• _Task directions_
Print each entry word for word without images.

Stored items
════════════════
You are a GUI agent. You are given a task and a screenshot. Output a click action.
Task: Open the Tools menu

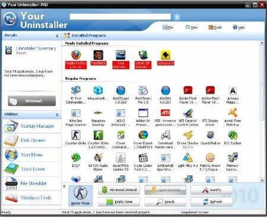pyautogui.click(x=215, y=27)
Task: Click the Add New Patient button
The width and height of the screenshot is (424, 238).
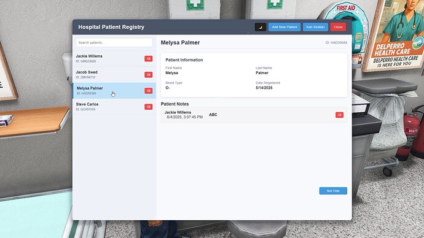Action: [x=284, y=27]
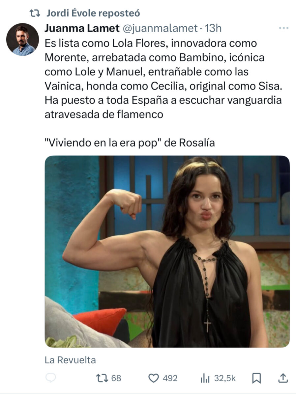
Task: Click the reply speech bubble icon
Action: (50, 378)
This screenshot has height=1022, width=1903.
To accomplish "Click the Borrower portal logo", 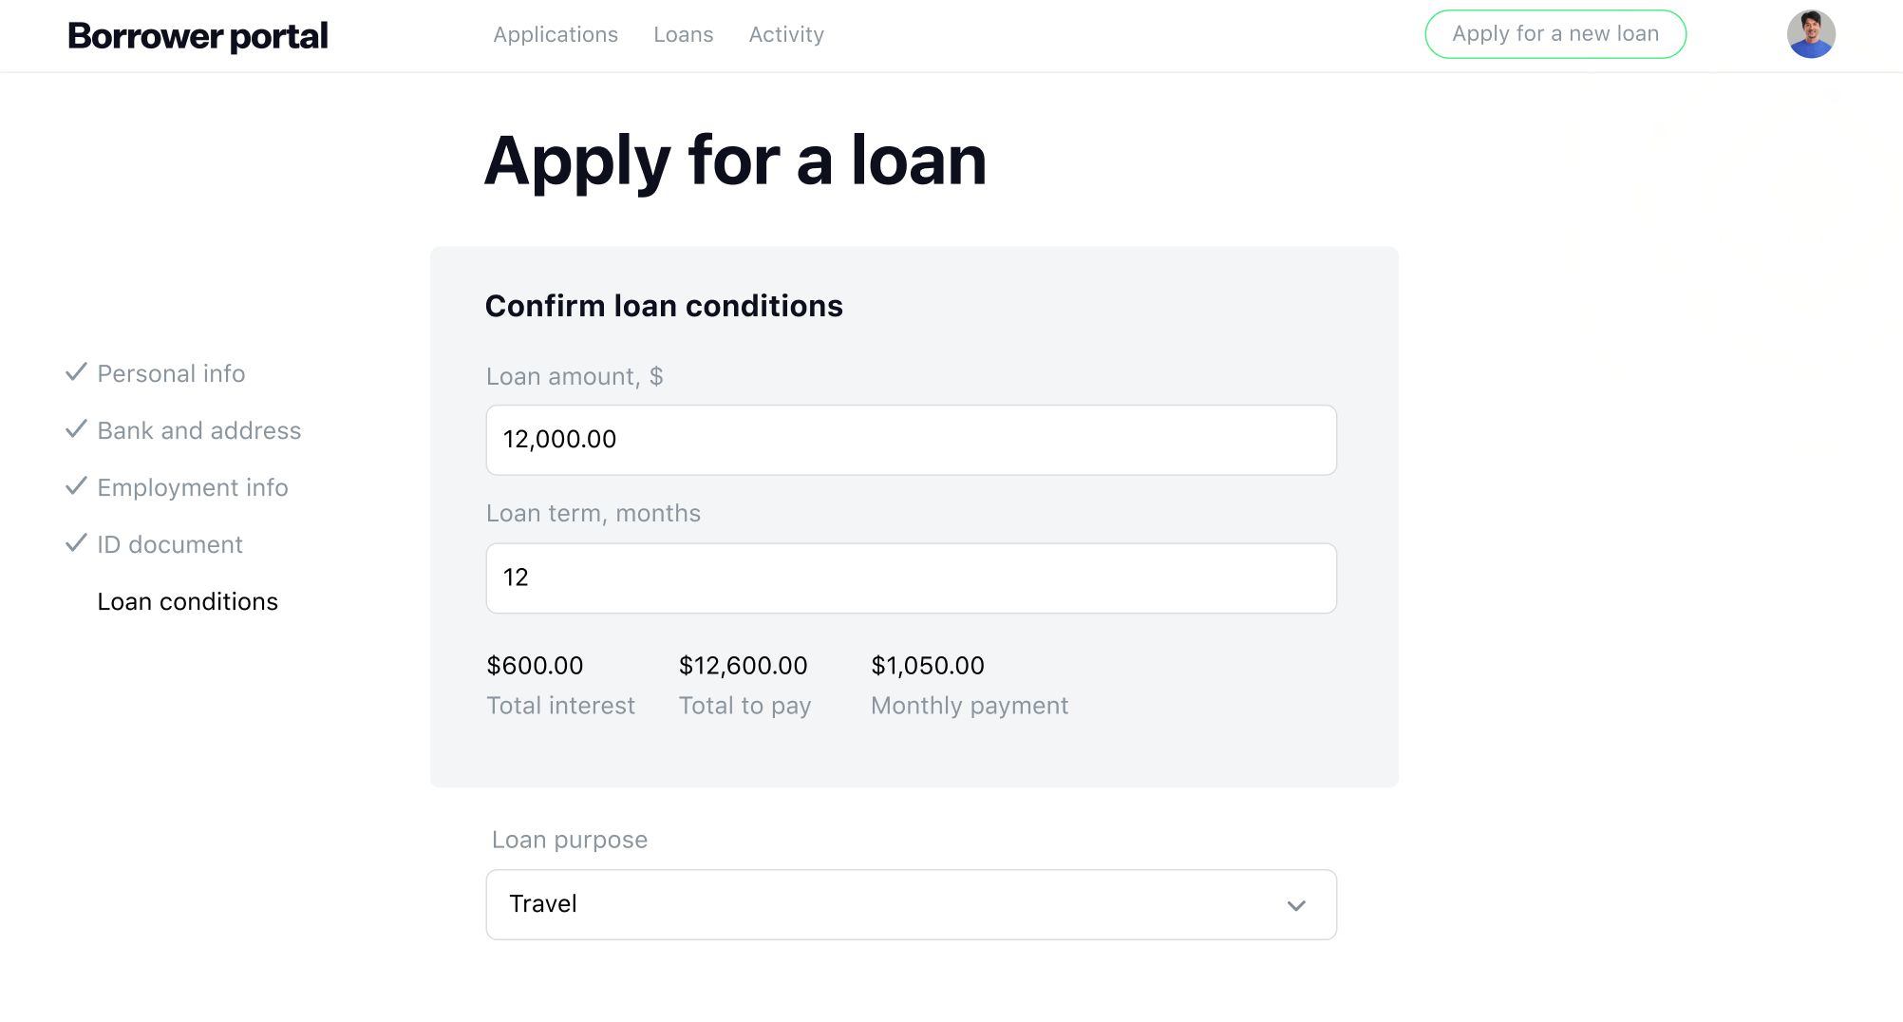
════════════════
• _Solution for this task_
You are a GUI agent. You are given a task and a screenshot. Output a click action.
Task: Open the Tools menu

pyautogui.click(x=215, y=27)
Task: Click the Add New Patient button
The width and height of the screenshot is (424, 238).
Action: [x=284, y=27]
Task: Click the reply speech bubble icon
Action: (50, 378)
This screenshot has height=1022, width=1903.
To accomplish "Click the Borrower portal logo", 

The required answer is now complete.